Doubt about "Client Secret" and Applications types

If I have an application (Regular web application, Single page web application (SPA), Native application)… Is the purpose of “Client Secret” to check or validate the JWT (back-end)?

The only way to update:xxx, read:xxx, delete:xxx or do any actions into Auth0 is with an application “Machine to machine (M2M)”? (back-end with “Client Secret”)

With “Regular web application”, “Single page web application (SPA)”, “Native application” is possible to update:xxx, read:xxx delete:xxx (back-end with “Client Secret”).

I’m still fairly new to this, so I may be missing something.

Hi @gersveo,

Welcome to the Auth0 Community!

SPA and native applications run on the user’s device. This could be a browser or mobile device and as such, these applications cannot keep any information secret from the user.

If you were to request/issue a management API token from a single page app/native app, the user could inspect the application on their device, get the token, and make read/update/delete requests against your tenant. This could in effect give a random user admin-style access.

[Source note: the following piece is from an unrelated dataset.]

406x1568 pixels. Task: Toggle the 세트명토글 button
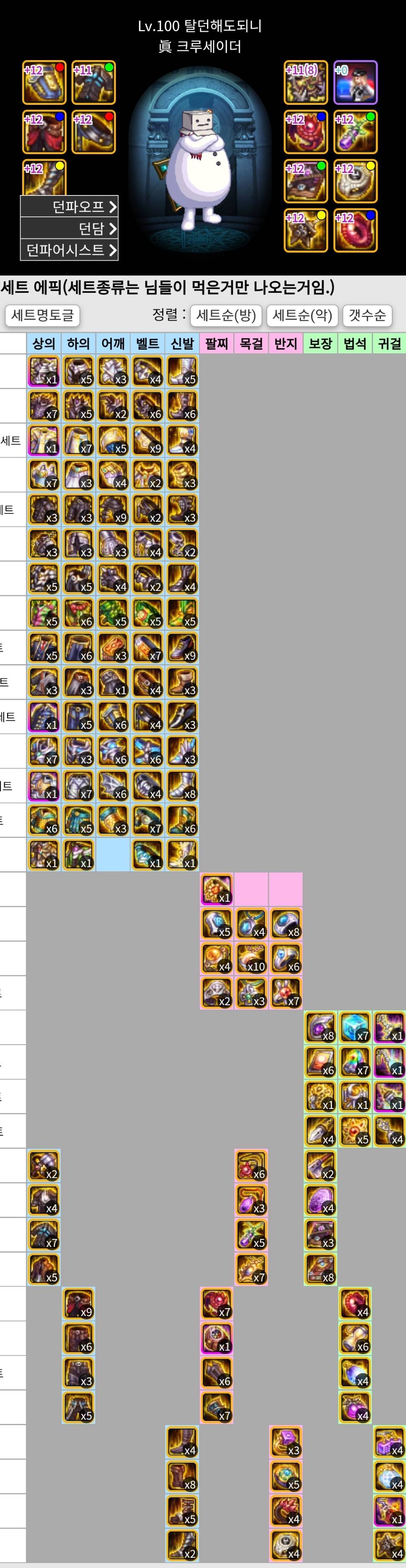(43, 315)
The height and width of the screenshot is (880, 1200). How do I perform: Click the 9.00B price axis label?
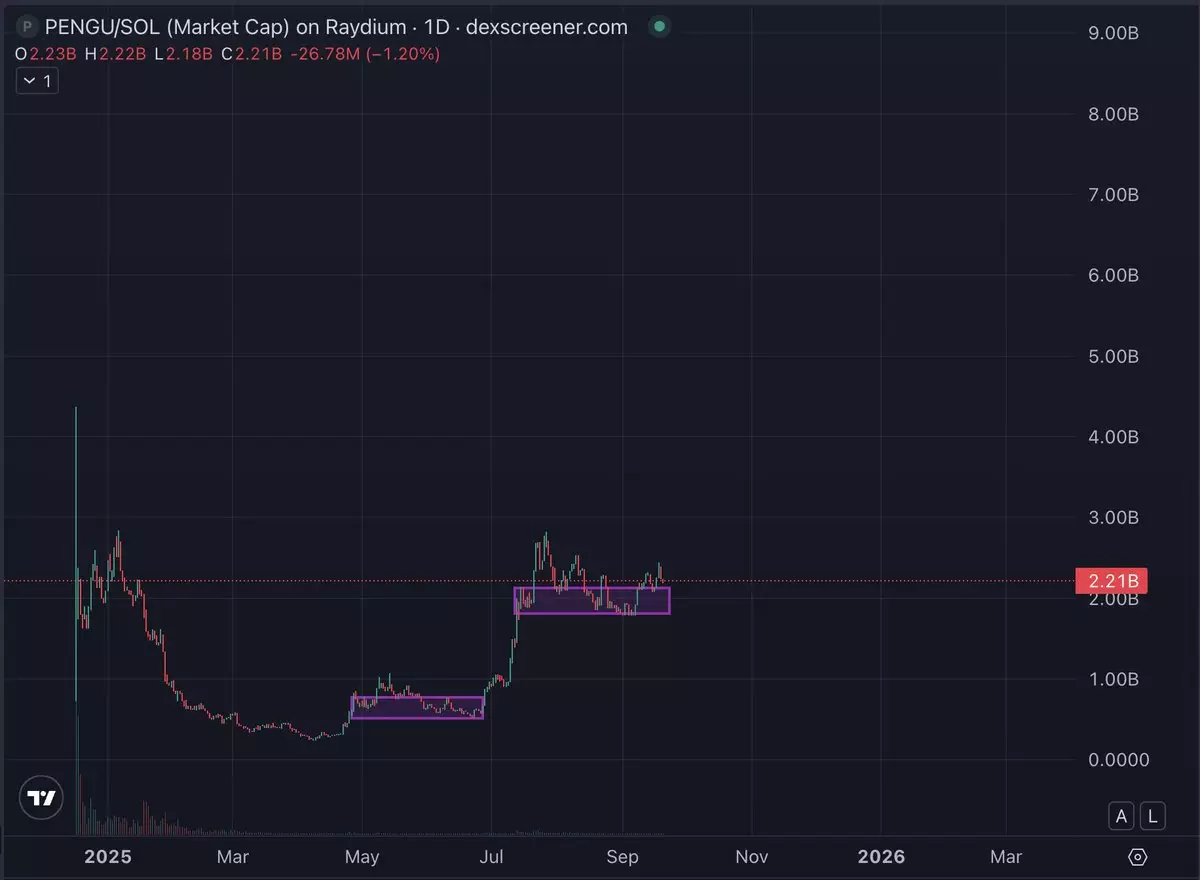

As a result, we recommend management API requests be made from a trusted M2M application.

Thnks @dan.woda for you response.

I know the proposal of each APP (Regular web application, Single page web application (SPA), Native application)… I understant the importance of “Client Secret” is for backend use only…
I tested each APP… for example: I tested (without Client Secret) “Regular web application” and “Native application” in React (SPA)… And I tested a “Single page web application (SPA)” and “Native application” with nodeJS and php (with Client Secret)…

In the two tests, the Auth0 “Applications” worked the same way, I did not see any difference between the three Auth0 “Applications”, even the settings of these three Auth0 “Applications” were the same.

When I tried to use Auth0 application “Machine to Machine (M2M)” with ReactJS (front) and NodeJS-PHP (backend) it didn’t work (try to verify token). (I had expected functionality, it only worked for machine-to-machine communication.)

I have not yet tested the operation of the three previous Apps (Regular Web Application, Single Page Web Application (SPA), Native Application) trying to make a Machine to Machine communication, I hope that with these three applications it does not work.